Ja, Windows 8 hat so seine Macken. Ich würde zum Beispiel auch gerne mehrere Kacheln auf einmal verschieben können etc., dennoch verstehe ich das Gemecker nicht. Windows 8 läuft einfach gut. Kein Vergleich zu den damaligen Vista Problemen (wobei ich Vista immer dafür geliebt habe, dass ich nach vielen Jahren XP Routine endlich wieder was zum Basteln hatte  ). Ich habe nun zwei PCs von 7 auf 8 gebracht, war sicher nicht zwingend nötig, da 7 ja auch nicht plötzlich schlecht geworden ist, aber ich freue mich halt über die verbesserten Funktionen und halte mir einen günstigen Upgradepfad offen. Einem dritten Gerät werde ich diesen Monat wohl noch aufzwingen, da darauf noch Vista läuft und Vista mittlerweile ja wirklich am Ende ist. Selbst Adobe unterstützt mit ihrer CS6 Reihe nur noch XP, 7 und 8. Auf Maschinen, auf denen jetzt noch kein 7 läuft sehe ich Handlungsbedarf, und da kann man auch gleich zu 8 greifen.


----------



## beercarrier (3. Januar 2013)

vlt sollte es ms mal mit dem markenspruch "think different" probieren, aber gut bei mir und bei vielen anderen wird das nicht wirken.


----------



## highspeedpingu (3. Januar 2013)

Na ja, der "Burner" ist Win 8 nicht gerade...
Ich habe es mir letzte Woche geholt (aus beruflichen Gründen mehr oder weniger freiwillig)
und würde es nicht unbedingt gegen Win7 ersetzen müssen... dafür ist es nicht revolutionär genug

Die "Neuerungen" sind für Tablets und Smartphones vielleicht o.k.
Für den Desktop Pc eher umständlich / störend bzw. nervig.

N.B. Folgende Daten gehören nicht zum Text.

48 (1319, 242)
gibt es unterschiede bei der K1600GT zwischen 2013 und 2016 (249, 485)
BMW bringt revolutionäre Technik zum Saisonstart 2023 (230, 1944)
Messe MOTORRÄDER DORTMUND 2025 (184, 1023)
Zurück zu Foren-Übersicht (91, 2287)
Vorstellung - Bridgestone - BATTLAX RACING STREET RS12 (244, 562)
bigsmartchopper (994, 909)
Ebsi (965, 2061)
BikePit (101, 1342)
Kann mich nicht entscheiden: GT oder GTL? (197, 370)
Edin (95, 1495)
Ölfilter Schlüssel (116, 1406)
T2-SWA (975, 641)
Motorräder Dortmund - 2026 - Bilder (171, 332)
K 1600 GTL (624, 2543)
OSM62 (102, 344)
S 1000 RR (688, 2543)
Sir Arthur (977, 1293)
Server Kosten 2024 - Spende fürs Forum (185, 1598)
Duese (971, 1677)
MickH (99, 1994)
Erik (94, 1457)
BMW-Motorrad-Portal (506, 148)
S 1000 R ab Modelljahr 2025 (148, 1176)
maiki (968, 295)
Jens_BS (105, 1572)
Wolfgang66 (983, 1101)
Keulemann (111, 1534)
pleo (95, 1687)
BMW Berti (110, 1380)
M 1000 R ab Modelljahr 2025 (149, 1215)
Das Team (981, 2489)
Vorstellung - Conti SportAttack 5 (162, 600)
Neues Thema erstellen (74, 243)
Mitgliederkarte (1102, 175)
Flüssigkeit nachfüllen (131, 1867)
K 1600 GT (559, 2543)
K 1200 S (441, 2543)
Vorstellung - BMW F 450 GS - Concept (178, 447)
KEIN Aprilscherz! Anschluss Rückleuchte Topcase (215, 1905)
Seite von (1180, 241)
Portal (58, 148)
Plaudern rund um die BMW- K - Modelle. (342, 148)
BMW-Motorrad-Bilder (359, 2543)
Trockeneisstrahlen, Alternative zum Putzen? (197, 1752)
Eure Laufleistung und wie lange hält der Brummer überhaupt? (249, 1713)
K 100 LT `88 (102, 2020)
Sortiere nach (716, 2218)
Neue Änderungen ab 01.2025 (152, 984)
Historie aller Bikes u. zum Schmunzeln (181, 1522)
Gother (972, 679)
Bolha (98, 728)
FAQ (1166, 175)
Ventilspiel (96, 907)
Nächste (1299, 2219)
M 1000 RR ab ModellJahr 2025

Man kann es zwar so umgestalten, dass es sich wie Win 7  "anfühlt", dann kann man aber auch bei Win 7  bleiben...


----------



## purzelpaule (3. Januar 2013)

Ich denke Windows würde sogar noch weniger verkauft, wenns nicht in den meisten neuen Notebooks schon vorinstalliert wäre oder auf neuen Desktop-PCs. Ein bestehendes Win7-System werden wohl die wenigsten ändern. Warum auch? Win7 ist ausgereift... schnell und komfortabel. Die Metro-Oberfläche von Win8 macht nur auf Touchscreens richtig Sinn. Wenn die Möglichkeit bestünde... Win8 wie Win7 mit einem normalen Startbildschirm (keine Kacheln, Start-Button etc.) zu starten (ohne Metro, und ohne Zusatzprogramme)... würde ich ggf. auch mal umsteigen.


----------



## DaStash (3. Januar 2013)

Dr Bakterius schrieb:


> Ich habe Win 8 und werde es auch nutzen, allen Unkenrufen zum Trotz. Das es kein Megaseller wird war klar aber für so wenig Geld gibt es kein anderes Betriebssystem aus deren Haus. Selbst das allseits verhaßte Vista hatte mir niemals Probleme bereitet.
> Ich finde nur das jeder seine Erfahrungen selbst macht und nicht nur den anderen hinterher plappert.


 
Korrekt. 
War aber eigentlich abzusehen. Der Menschist  ist halt ein Gewohnheitstier aber wenn wir danach gehen würden, müssten wir uns heute noch mit Dos rumschlagen. 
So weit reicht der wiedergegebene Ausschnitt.